After pacing the compound for what felt like the hundredth time in the day, I looked past the low-rise wall toward the unoccupied home in the next plot. It backs the long perimeter wall of the gated community guarded by young men in uniform who are occasionally paid at the end of each month they stand at the entrance gates. My mum, a recent grandmother, stays here separated from the boisterous epicentre she has grown to loathe, the only stirring in the compound caused by one or two occasional visitors and a small generator for when power fails. After 40 years of her stay, the country’s bumpy roads, uncivilized drivers, failing democracy, no longer incite her to take action. These days, she would rather sit in the living area of her bungalow leafing through old issues of O magazine or watching the Daily Show with Trevor Noah. The potted plants up front greet, tons of them. It’s as though they know I’m the guest here as I feign interest in their welfare, offering to water a few with splashes from a bucket nearby, inquiring about the names of the species I don’t recognize. A congregation of snails has found itself in a container with water collecting from the dew drops that drop down from a large leaf they snack on. Actually, grandma has put them all there to prevent them from destroying the plants growing up front, flowers budding, a little weather beaten from the rains but still thriving. The rains wash them from their hiding places repeatedly every year until they run for cover, somewhere, anywhere, and I’ve more or less done the same by running this way a few weeks back when like much of the world I did not know what to do in the presence of this virus with unprecedented consequences.

Pacing the compound took on a whole other meaning when suddenly I became unsure of when exactly I’d be able to leave. Just before the lockdown, a few weeks after the first index case landed late February, I grabbed a bag of things and headed for here on the outskirts of Lagos. Three weeks later we went into lockdown and all and sundry went into panic mode – panic buying, hand sanitizer hijacking, together with the vanishing of the anti-malaria drug hydroxychloroquine. All manner of remedies springing up to combat a virus that invaded people and brought various forms of stigmatization, shunning, and all that confusion which still pervades till now. The increase in cases brought with it dishonesty – persons concealing infection and putting health care workers in harm’s way, some people in impoverished areas refusing to shelter in place, refusing to believe that a virus invented by the Chinese could have anything to do with them. Nigerians were being driven in forcibly, many without means to earn a living as most of the populace rely on daily face-to-face interactions to survive. A news reporter on AriseNews interviewed a man, his body rattling with hunger, shaking, holding a plate of rice like gold that had just been handed to him. Danfos ballooned out from all sides, shuddering not from the impact of bad roads but from the slightest cough or sneeze that might signal the presence of plague. Children were dancing in the street, street beggars, most homeless, with the viral craze in their songs. NCDC (Nigerian Center for Disease Control) and the Ministry of Health put out daily health and safety warnings, while Lagos state government stepped in with food drives to alleviate the hunger caused by the lockdown.

Domestic violence went up, the rains came down, no respite from the lack of water in areas without, including food or electricity. The generator responsible for pumping water in our area suddenly gave way. Collecting buckets of water became a new hobby, something to go along with meditation, pacing, even prayer. The rains drove out the snails, who crawled steadily from place to place, otherwise still for hours at a time.
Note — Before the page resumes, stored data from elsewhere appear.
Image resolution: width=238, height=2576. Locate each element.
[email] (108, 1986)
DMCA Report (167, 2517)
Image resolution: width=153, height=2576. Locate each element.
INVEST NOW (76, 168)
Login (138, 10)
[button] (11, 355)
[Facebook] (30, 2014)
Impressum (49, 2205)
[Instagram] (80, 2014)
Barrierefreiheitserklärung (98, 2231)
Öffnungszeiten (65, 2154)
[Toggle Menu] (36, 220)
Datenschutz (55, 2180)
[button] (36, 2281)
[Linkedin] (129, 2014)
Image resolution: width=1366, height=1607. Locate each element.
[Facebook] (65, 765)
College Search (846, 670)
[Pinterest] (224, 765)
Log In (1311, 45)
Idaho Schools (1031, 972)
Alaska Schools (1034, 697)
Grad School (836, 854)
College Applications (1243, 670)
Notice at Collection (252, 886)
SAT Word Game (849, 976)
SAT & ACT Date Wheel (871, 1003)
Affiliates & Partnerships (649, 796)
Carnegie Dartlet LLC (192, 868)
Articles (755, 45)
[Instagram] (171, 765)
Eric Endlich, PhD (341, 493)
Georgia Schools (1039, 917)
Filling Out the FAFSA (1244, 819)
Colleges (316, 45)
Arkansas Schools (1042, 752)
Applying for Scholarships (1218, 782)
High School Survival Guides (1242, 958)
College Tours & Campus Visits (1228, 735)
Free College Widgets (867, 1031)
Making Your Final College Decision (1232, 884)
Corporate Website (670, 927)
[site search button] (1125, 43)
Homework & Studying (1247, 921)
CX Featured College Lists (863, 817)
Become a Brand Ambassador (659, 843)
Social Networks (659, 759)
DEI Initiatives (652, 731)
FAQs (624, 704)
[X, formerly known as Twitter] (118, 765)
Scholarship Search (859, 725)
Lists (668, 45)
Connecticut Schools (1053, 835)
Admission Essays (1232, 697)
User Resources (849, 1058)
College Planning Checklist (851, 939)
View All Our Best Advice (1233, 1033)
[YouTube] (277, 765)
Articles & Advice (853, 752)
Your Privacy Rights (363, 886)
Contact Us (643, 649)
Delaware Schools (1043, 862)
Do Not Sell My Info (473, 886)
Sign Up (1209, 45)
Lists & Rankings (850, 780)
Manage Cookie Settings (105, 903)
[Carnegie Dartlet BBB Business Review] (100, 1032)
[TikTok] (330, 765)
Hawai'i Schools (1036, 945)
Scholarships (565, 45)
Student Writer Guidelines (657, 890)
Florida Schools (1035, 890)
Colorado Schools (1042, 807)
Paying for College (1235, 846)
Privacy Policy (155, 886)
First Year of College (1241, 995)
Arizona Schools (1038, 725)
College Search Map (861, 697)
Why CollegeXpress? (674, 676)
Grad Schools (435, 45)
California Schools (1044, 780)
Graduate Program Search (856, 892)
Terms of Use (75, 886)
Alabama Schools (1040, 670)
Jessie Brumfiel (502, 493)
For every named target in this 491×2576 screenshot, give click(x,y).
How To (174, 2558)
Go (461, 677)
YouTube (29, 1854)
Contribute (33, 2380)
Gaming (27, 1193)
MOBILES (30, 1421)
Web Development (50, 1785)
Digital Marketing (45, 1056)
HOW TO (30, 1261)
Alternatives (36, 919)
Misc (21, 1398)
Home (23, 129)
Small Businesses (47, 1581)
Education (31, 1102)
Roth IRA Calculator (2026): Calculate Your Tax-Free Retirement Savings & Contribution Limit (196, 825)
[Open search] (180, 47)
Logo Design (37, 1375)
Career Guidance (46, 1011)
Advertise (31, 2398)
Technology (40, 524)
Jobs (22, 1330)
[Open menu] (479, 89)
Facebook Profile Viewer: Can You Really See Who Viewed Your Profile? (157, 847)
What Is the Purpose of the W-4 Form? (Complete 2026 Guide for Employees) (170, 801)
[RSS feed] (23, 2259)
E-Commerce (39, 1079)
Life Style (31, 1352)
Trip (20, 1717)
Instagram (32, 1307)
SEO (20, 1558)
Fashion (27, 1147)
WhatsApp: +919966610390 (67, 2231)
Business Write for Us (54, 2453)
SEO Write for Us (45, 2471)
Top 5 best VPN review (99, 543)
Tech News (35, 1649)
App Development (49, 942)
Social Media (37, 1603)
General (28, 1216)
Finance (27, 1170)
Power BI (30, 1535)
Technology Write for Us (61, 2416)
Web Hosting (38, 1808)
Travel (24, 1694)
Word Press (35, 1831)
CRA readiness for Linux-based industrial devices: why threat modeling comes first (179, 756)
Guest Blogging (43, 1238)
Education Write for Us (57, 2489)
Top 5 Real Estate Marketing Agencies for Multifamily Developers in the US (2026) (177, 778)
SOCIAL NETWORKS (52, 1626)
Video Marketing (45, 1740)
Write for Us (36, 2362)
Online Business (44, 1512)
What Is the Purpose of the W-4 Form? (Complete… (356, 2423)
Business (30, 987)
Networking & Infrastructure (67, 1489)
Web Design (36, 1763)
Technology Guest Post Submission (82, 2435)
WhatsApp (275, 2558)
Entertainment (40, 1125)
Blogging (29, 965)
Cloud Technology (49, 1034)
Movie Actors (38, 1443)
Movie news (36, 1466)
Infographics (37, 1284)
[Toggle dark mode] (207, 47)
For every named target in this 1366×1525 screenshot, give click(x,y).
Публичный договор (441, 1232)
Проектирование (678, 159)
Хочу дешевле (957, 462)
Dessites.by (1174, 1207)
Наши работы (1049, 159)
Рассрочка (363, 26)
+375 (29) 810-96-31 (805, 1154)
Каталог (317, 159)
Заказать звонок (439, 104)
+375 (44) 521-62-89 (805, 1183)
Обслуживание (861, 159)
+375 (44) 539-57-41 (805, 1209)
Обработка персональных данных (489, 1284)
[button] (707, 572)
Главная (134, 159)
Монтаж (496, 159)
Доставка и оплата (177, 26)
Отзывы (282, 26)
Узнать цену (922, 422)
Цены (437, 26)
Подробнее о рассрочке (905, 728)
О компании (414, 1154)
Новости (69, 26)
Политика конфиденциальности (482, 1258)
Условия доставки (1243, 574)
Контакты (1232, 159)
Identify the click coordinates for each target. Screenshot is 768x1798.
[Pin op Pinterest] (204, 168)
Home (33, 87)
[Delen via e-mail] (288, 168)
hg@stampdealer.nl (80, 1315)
Uprooted from our daily lives, we have stayed put for weeks, hours on end, days spent watching minutes go by, carrying our homes on our backs – those of us fortunate enough to have homes hoping – praying for change. A neighbor opened her place up to selling local produce and Ankara print face masks pieced together with elastic and cloth as a small way to keep her children busy and have a few nairas coming in. In the street when the lockdown was eased, alongside security guards pumping sanitizer into ready hands were street hawkers brandishing face masks, moving about rapidly in traffic, shoving assorted goods into car windows, providing to the needful to survive amid the virus. It’s in times like these when one realises the government could do so much for its people – employing street boys to sew together much needed masks, employing local businesses to come up with herbal remedies, boosting the e-commerce sector, creating online platforms to ensure children stay in school.

In pacing, going around and round constantly, I realise how much care she takes in tending to her plants, how she nurtures and has used the tendrils of spinach that twirl effortlessly around her burglary proof in smoothies, soups even. How she sits and studies them carefully, pruning, cutting, shaking a can of insecticide to do away with anything that might creep up on them. A great way to stay active, the other way being engaging in long distance chats, prayer meetings that punch through the air of social distancing. Online communities, Zoom meetings, stretching out arms virtually to one another to remain in touch even as our loved are laid to rest. As caskets are wheeled in for service of songs, hands lifted in solidarity, we pray in unison from our beds, our settees or couches and continue to hold each other up,

And as small as it is, pacing helps with dealing with it all.